HEALTH FOR ALL
"…the attainment of health by people in any one country directly concerns and benefits every other country."—Article IX, Declaration of Alma-Ata, 1978
At a meeting at Alma-Ata (now Almaty, Kazakhstan) in 1978, government ministers from 134 countries met with global health organizations and agencies to discuss the relationship between inequality and illness. More than half of the earth's people did not have access to affordable, local health services and many were without the basic needs for survival. Without medical care, clean water, safe shelter, and nutritious food, preventable illnesses threatened the lives of many.
In response, delegates at the International Conference on Primary Health Care laid out their vision to improve daily life and bring health care to all people.
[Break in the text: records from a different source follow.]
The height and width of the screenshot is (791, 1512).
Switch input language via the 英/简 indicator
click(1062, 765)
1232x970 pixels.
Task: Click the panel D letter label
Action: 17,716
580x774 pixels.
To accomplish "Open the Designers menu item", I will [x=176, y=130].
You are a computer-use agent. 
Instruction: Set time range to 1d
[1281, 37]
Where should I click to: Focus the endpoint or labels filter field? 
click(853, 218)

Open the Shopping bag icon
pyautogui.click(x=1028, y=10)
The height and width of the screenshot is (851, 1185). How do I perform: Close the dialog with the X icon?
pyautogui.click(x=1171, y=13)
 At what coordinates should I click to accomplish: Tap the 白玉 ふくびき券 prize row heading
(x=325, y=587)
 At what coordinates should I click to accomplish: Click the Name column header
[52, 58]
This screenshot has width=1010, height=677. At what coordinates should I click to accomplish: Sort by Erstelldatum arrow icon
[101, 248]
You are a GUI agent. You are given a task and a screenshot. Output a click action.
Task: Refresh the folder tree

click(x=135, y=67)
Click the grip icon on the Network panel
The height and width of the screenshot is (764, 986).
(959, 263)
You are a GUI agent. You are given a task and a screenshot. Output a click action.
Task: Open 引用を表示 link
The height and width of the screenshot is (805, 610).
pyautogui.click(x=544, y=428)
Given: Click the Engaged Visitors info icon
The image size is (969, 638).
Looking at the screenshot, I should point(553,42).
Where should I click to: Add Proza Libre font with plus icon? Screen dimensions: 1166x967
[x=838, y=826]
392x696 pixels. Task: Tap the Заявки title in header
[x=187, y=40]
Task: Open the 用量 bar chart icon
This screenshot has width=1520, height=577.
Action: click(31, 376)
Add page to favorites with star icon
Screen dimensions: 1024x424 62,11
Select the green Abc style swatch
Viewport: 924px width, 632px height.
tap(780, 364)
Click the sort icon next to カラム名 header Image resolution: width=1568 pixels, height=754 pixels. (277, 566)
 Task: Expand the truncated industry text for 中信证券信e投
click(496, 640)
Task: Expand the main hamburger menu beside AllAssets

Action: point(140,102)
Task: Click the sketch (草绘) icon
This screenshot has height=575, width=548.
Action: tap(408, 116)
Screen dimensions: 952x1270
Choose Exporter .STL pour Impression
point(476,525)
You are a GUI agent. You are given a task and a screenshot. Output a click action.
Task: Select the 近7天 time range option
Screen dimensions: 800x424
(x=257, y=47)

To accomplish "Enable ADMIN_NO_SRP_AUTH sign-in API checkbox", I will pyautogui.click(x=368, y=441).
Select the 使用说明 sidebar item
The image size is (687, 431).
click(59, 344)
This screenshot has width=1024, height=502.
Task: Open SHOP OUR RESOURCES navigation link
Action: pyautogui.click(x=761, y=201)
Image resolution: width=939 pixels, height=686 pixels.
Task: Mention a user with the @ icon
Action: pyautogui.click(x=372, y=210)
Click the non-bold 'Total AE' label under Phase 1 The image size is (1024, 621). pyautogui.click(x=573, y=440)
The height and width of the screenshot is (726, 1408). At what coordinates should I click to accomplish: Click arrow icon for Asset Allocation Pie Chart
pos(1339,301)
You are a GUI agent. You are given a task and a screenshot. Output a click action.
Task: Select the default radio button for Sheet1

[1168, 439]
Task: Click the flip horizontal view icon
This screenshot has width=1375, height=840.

Although the transformation called for at this historic meeting remains incomplete, stories of success from around the world offer examples we can follow.
Excerpts from the Declaration of Alma-Ata, 1978
I The Conference strongly reaffirms that health, which is a state of complete physical, mental and social well-being, and not merely the absence of disease or infirmity, is a fundamental human right…
III …The promotion and protection of the health of the people is essential to sustained economic and social development and contributes to a better quality of life and to world peace.
VI Primary health care is essential health care…made universally accessible to individuals and families in the community through their full participation and at a cost that the community and country can afford…
IX All countries should cooperate in a spirit of partnership and service to ensure primary health care for all people since the attainment of health by people in any one country directly concerns and benefits every other country.